(What is expected)
Extract each line of the material below and reproduce it verbatim, keeping the original order.

Rows of pointing data:
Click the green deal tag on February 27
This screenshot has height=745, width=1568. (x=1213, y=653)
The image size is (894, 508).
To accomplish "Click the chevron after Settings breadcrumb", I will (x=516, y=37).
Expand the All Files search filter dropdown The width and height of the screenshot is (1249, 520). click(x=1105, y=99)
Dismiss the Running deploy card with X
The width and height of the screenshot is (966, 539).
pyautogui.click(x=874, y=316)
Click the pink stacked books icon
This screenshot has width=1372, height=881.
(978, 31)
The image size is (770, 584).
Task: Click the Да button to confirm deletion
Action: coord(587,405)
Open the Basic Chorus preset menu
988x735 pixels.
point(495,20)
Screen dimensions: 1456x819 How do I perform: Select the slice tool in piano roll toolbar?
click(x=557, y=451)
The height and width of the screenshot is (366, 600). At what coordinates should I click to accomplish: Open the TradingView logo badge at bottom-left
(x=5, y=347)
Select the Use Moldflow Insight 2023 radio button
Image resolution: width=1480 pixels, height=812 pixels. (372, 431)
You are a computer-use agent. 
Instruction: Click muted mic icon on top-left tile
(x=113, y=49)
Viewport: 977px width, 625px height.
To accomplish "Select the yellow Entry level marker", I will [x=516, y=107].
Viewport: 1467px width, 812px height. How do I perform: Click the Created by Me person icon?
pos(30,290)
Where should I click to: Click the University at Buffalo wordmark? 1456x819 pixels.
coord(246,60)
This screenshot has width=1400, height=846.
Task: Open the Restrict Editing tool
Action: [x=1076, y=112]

(Response to this task)
Click the green deal tag on February 27
This screenshot has height=745, width=1568. (x=1213, y=653)
The image size is (894, 508).
To accomplish "Click the chevron after Settings breadcrumb", I will (x=516, y=37).
Expand the All Files search filter dropdown The width and height of the screenshot is (1249, 520). click(x=1105, y=99)
Dismiss the Running deploy card with X
The width and height of the screenshot is (966, 539).
pyautogui.click(x=874, y=316)
Click the pink stacked books icon
This screenshot has width=1372, height=881.
(978, 31)
The image size is (770, 584).
Task: Click the Да button to confirm deletion
Action: coord(587,405)
Open the Basic Chorus preset menu
988x735 pixels.
point(495,20)
Screen dimensions: 1456x819 How do I perform: Select the slice tool in piano roll toolbar?
click(x=557, y=451)
The height and width of the screenshot is (366, 600). At what coordinates should I click to accomplish: Open the TradingView logo badge at bottom-left
(x=5, y=347)
Select the Use Moldflow Insight 2023 radio button
Image resolution: width=1480 pixels, height=812 pixels. (372, 431)
You are a computer-use agent. 
Instruction: Click muted mic icon on top-left tile
(x=113, y=49)
Viewport: 977px width, 625px height.
To accomplish "Select the yellow Entry level marker", I will [x=516, y=107].
Viewport: 1467px width, 812px height. How do I perform: Click the Created by Me person icon?
pos(30,290)
Where should I click to: Click the University at Buffalo wordmark? 1456x819 pixels.
coord(246,60)
This screenshot has width=1400, height=846.
Task: Open the Restrict Editing tool
Action: [x=1076, y=112]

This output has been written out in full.